TRECHO DO TEXTO:

▼▼▼

CONSIDERANDO incumbir ao Ministério Público a defesa da ordem jurídica, do regime democrático e dos interesses sociais e individuais indisponíveis, nos termos do artigo 127 da Constituição Federal;

CONSIDERANDO que o princípio da moralidade, cristalizado no artigo 37, caput da Constituição Federal, também se aplica às eleições, mesmo na sua fase de preparação;

CONSIDERANDO ser atribuição institucional do Ministério Público promover representações eleitorais por propaganda antecipada e a ação civil de investigação judicial eleitoral para apurar o abuso de poder nas eleições;

CONSIDERANDO que o a Lei nº 9.504/97, em seu artigo 36, estabelece ser a propaganda eleitoral permitida somente após o dia 5 de julho do ano da eleição, neste caso, a partir de 6 de julho de 2012, conforme Resolução n. 23.341/11 do Tribunal Superior Eleitoral;

CONSIDERANDO o §3º do referido artigo de lei estabelecer que a violação do disposto na mencionada norma “sujeitará o responsável pela divulgação da propaganda e, quando comprovado seu prévio conhecimento, o beneficiário, à multa no valor de R$ 5.000,00 (cinco mil reais) a R$ 25.000,00 (vinte e cinco mil reais), ou ao equivalente ao custo da propaganda, se este for maior”;

CONSIDERANDO o artigo 3º da Resolução nº 23.191, de 16 de dezembro de 2009 do Tribunal Superior Eleitoral estabelecer que, para as eleições de 2010, a propaganda eleitoral somente seria permitida a partir de 6 de julho de 2010, vedado qualquer tipo de propaganda política paga no rádio ou na televisão (Lei nº 9.504/97, art. 36, caput e §2º);

CONSIDERANDO a Resolução nº 23.341, Instrução nº 933-81.2011.6.00.0000 – Classe 19 – Brasília – Distrito Federal, do Tribunal Superior Eleitoral, que estatui o calendário para as eleições de 2012, dispor que 6 de julho – sexta-feira, é a “data a partir da qual será permitida a propaganda eleitoral (Lei nº 9.504/97, art. 36, caput)” e “a partir da qual os candidatos, os partidos políticos ou as coligações poderão realizar comícios e utilizar aparelhagem de sonorização fixa, das 8 horas às 24 horas (Lei no 9.504/97, art. 39, §4°)”, bem como “a partir da qual os partidos políticos registrados podem fazer funcionar, das 8 horas às 22 horas, alto-falantes ou amplificadores de som, nas suas sedes ou em veículos (Lei nº 9.504/97, art. 39, §3º).”

▲▲▲

DADOS FORNECIDOS:
▼▼▼

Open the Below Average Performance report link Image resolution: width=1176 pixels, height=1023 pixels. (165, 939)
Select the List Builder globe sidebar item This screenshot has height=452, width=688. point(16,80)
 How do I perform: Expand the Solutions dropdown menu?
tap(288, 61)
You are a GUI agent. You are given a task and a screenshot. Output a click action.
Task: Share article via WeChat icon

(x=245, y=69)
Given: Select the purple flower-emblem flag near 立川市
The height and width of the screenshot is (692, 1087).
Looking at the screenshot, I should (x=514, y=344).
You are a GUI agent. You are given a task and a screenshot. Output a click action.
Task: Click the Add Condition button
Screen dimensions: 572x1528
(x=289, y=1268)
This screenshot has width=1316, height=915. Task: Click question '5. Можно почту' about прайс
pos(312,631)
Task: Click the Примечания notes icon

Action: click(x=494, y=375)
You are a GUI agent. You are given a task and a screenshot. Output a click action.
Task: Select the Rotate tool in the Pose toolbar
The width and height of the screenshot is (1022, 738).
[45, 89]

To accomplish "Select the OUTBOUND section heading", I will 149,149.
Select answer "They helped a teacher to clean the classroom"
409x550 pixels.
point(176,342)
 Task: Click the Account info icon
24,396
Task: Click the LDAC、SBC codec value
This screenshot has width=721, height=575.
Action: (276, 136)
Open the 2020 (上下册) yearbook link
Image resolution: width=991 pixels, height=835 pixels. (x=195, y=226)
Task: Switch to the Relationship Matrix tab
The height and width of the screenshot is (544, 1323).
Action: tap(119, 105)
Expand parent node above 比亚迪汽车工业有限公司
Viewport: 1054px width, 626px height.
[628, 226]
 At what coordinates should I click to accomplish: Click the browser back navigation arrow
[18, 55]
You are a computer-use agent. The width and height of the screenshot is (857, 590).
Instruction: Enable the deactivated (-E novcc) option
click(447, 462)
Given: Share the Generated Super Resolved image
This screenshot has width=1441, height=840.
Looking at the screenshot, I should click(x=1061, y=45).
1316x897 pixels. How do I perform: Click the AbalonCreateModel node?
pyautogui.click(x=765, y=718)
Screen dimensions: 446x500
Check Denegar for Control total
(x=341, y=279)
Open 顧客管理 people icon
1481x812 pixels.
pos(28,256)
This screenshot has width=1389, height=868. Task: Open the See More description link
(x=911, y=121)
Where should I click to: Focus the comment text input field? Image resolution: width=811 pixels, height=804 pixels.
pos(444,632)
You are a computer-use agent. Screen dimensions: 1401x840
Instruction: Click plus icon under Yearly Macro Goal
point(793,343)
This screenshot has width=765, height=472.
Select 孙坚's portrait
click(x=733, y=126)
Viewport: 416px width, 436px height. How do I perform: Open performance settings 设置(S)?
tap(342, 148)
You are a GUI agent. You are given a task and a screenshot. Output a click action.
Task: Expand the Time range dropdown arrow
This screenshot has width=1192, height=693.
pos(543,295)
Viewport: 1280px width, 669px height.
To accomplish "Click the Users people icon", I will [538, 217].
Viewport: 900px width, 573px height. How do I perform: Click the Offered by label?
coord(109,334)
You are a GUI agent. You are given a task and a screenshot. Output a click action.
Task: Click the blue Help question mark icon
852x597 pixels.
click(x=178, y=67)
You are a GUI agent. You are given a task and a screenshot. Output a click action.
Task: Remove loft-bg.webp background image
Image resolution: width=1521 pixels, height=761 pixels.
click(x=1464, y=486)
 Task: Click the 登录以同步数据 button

▲▲▲

TAREFA CURTA 1: Segundo o trecho, a partir de que data a propaganda eleitoral é permitida nas eleições de 2012?
TAREFA CURTA 2: Resuma o trecho em duas frases.

RESULTADO DO EXERCÍCIO 1: A partir de 6 de julho de 2012.

RESULTADO DO EXERCÍCIO 2: Cabe ao Ministério Público defender a ordem jurídica e o regime democrático, além de promover representações por propaganda antecipada e ações de investigação judicial eleitoral contra o abuso de poder. Pela Lei nº 9.504/97 e pelo calendário do Tribunal Superior Eleitoral, a propaganda eleitoral de 2012 é permitida a partir de 6 de julho, e a violação sujeita o responsável a multa de R$ 5.000,00 a R$ 25.000,00 ou ao custo da propaganda, se este for maior.